Why Python Is Perceived as Slow and How to Make It Faster
The article explains that Python’s reputation for slowness stems more from algorithmic choices and costly import patterns than the language itself, and it offers practical measurements, tooling insights, and optimization suggestions to improve Python’s performance in real‑world projects.
Python is often criticized for being slow, but the real bottleneck is usually the algorithm or hidden costs such as import overhead, not the language itself.
The author, a professional Python developer, shares personal experience and notes that many developers overlook how their code impacts overall performance, especially when libraries are used by thousands of users.
Typical tools in a Python workflow— pip for installing packages, virtualenv for isolated environments, and pytest for testing—are examined with timing examples showing that even simple commands can take noticeable seconds, and that these measurements become larger with many dependencies.
<code>time pip --version
0.34 seconds
time virtualenv -p $(which python3) venv
6.24 seconds
time pytest # in an EMPTY directory
0.32 seconds
time pip install pytest # already installed!!!
0.85 seconds</code>The author emphasizes that the slowdown is often due to the toolchain itself, which can be an order of magnitude slower than the actual work being performed.

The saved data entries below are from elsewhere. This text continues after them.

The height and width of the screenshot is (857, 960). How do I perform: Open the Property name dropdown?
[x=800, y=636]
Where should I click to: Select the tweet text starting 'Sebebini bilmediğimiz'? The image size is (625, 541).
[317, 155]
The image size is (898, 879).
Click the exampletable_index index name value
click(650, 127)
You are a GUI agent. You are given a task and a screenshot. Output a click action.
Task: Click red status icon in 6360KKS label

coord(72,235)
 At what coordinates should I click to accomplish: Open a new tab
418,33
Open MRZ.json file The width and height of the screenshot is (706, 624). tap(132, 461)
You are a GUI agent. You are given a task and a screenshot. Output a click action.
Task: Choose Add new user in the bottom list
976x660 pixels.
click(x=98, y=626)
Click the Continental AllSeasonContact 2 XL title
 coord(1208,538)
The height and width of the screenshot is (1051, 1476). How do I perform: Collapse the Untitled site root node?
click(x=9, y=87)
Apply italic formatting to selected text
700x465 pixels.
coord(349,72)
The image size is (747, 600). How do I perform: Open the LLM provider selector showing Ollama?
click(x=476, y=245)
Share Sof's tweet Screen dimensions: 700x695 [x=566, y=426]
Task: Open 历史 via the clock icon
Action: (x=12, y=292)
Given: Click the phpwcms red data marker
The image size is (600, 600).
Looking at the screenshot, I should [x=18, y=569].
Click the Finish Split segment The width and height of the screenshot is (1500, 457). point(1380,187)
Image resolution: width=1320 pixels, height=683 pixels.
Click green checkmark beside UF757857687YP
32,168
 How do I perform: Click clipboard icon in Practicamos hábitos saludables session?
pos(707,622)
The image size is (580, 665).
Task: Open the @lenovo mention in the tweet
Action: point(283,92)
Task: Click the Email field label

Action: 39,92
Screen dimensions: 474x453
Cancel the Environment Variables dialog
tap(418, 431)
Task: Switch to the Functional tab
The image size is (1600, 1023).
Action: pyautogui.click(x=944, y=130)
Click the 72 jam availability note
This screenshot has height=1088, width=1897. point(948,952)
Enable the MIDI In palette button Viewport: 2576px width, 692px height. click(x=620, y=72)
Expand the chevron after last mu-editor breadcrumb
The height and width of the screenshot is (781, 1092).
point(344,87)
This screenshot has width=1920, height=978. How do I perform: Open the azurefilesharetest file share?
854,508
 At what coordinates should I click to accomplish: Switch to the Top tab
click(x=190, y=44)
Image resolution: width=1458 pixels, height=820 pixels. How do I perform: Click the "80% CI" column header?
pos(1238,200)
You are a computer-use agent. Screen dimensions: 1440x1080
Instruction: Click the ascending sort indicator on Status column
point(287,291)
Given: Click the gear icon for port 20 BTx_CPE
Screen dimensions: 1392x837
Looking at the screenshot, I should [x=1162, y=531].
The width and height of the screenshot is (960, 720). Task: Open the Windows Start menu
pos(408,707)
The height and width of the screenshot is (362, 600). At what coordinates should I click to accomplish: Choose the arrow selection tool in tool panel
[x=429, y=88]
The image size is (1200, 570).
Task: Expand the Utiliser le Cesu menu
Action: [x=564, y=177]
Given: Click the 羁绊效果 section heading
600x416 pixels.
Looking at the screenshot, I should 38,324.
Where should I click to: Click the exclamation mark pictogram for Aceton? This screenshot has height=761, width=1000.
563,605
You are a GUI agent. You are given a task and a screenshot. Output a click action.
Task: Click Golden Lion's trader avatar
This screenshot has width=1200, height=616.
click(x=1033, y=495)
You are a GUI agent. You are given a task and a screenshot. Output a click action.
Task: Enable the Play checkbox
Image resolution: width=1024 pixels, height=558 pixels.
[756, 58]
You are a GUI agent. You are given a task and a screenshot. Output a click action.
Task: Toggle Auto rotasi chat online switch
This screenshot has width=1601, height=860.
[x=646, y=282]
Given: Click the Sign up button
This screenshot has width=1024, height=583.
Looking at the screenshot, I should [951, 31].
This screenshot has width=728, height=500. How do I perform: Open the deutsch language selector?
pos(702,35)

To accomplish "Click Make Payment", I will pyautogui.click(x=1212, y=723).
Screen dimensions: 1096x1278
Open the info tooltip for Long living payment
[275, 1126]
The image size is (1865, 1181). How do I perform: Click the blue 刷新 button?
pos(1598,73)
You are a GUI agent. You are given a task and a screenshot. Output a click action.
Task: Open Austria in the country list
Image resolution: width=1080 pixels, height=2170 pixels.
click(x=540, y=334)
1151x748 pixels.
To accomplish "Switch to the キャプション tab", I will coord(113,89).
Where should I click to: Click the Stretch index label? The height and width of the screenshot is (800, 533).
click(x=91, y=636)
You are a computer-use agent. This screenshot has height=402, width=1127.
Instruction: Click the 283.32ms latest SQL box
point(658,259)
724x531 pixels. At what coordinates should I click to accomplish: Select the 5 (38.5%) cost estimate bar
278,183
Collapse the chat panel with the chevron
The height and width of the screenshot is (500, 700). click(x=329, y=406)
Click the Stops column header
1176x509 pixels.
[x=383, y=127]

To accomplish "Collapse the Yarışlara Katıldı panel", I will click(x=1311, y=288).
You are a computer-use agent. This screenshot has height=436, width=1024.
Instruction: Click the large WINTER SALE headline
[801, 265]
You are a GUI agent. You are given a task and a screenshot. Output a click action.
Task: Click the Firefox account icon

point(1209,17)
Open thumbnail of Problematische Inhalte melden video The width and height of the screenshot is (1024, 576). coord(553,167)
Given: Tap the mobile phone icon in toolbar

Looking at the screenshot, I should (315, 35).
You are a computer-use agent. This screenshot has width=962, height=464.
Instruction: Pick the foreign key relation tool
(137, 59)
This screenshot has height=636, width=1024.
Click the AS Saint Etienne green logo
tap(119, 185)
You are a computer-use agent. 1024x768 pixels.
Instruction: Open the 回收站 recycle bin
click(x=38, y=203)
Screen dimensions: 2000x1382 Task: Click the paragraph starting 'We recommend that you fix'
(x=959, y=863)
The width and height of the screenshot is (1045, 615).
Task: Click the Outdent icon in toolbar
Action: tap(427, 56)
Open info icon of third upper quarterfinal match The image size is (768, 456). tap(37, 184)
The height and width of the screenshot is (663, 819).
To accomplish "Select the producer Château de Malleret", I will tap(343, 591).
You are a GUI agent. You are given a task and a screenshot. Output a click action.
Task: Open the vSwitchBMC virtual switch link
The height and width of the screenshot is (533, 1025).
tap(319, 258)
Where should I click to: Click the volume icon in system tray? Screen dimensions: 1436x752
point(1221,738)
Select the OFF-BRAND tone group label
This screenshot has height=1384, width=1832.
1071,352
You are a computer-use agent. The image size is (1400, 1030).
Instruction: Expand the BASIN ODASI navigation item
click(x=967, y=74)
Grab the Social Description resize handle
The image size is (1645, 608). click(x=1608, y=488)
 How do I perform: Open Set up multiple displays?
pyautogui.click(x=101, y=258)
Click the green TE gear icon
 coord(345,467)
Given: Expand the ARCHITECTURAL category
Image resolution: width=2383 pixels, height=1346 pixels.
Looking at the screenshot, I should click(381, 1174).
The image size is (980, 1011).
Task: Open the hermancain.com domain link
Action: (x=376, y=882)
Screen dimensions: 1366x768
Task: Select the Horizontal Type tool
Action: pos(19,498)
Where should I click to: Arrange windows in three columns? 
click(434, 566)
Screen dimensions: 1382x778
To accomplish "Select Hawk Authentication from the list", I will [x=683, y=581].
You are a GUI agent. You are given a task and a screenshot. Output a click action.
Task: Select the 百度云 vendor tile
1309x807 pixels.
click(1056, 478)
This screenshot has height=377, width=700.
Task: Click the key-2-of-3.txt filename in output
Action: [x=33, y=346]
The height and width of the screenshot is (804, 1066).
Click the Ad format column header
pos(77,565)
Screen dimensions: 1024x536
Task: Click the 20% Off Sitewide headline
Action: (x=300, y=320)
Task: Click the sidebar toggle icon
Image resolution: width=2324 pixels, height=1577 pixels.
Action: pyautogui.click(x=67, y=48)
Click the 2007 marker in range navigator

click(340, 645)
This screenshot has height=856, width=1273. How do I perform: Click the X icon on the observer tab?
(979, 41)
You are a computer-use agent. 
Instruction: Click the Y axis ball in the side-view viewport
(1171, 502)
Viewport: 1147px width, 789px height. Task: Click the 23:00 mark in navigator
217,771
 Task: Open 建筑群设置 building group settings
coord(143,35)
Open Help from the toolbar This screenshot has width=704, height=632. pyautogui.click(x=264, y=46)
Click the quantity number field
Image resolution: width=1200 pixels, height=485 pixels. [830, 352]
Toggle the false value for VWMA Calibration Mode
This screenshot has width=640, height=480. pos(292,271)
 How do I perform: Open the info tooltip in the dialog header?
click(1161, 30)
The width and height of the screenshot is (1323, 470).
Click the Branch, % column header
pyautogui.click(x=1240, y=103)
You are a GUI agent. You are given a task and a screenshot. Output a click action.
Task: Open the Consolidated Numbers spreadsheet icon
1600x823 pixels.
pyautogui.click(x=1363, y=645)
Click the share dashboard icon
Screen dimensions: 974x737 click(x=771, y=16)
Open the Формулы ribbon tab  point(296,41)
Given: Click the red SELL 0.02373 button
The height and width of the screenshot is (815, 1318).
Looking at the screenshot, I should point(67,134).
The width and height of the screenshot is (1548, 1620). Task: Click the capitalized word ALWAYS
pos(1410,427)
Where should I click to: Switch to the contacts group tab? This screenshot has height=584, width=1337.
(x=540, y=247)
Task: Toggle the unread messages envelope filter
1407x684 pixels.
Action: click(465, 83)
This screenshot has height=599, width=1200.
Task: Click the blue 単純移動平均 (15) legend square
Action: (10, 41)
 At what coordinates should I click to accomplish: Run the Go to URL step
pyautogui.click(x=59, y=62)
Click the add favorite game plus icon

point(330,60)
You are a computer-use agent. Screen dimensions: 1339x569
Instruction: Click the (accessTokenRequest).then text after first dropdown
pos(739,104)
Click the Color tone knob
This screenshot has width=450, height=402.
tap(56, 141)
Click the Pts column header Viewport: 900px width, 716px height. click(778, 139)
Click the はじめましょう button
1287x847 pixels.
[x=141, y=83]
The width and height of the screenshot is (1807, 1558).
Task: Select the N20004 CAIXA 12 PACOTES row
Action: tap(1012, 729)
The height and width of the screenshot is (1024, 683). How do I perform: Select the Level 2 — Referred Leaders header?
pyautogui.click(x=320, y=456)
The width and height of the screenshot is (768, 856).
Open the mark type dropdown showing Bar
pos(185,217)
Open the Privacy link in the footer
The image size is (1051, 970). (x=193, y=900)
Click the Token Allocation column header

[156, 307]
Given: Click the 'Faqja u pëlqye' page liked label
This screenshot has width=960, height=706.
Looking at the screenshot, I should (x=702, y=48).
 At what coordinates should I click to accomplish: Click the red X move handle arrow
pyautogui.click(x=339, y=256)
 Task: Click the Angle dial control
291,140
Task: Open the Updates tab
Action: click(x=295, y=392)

Import statements are highlighted as a major hidden cost. Importing modules like requests implicitly loads heavy dependencies such as urllib2 , and patterns like conditional imports with try/except add extra latency (e.g., importing numpy can take ~200 ms on the author’s machine).
<code>try:
import numpy
NUMPY_AVAILABLE = True
except ImportError:
NUMPY_AVAILABLE = False</code>These import costs affect startup time, especially in web frameworks like Django, where eliminating unnecessary imports (e.g., pytz’s timezone database parsing) saved about 100 ms per worker start.
The article warns against the “10 ms is nothing” mindset, noting that when such small delays are multiplied by millions of executions, they become significant, and incremental slowdowns can quickly add up to noticeable performance regressions.
To address these issues, the author proposes several actions:
Replace pytest with a faster runner (e.g., a custom tool called hammett ) or push for major performance improvements in pytest .
Cache results in pip so that repeated installations are invisible to the user.
Optimize virtualenv by reducing the number of files written (the author notes recent improvements cut setup time from 6.4 s to 0.8 s).
Write benchmarks to compare Python tools against equivalents in other languages, establishing a clear performance baseline.
In the update, the author acknowledges that the virtualenv team has dramatically improved startup speed, praising the effort.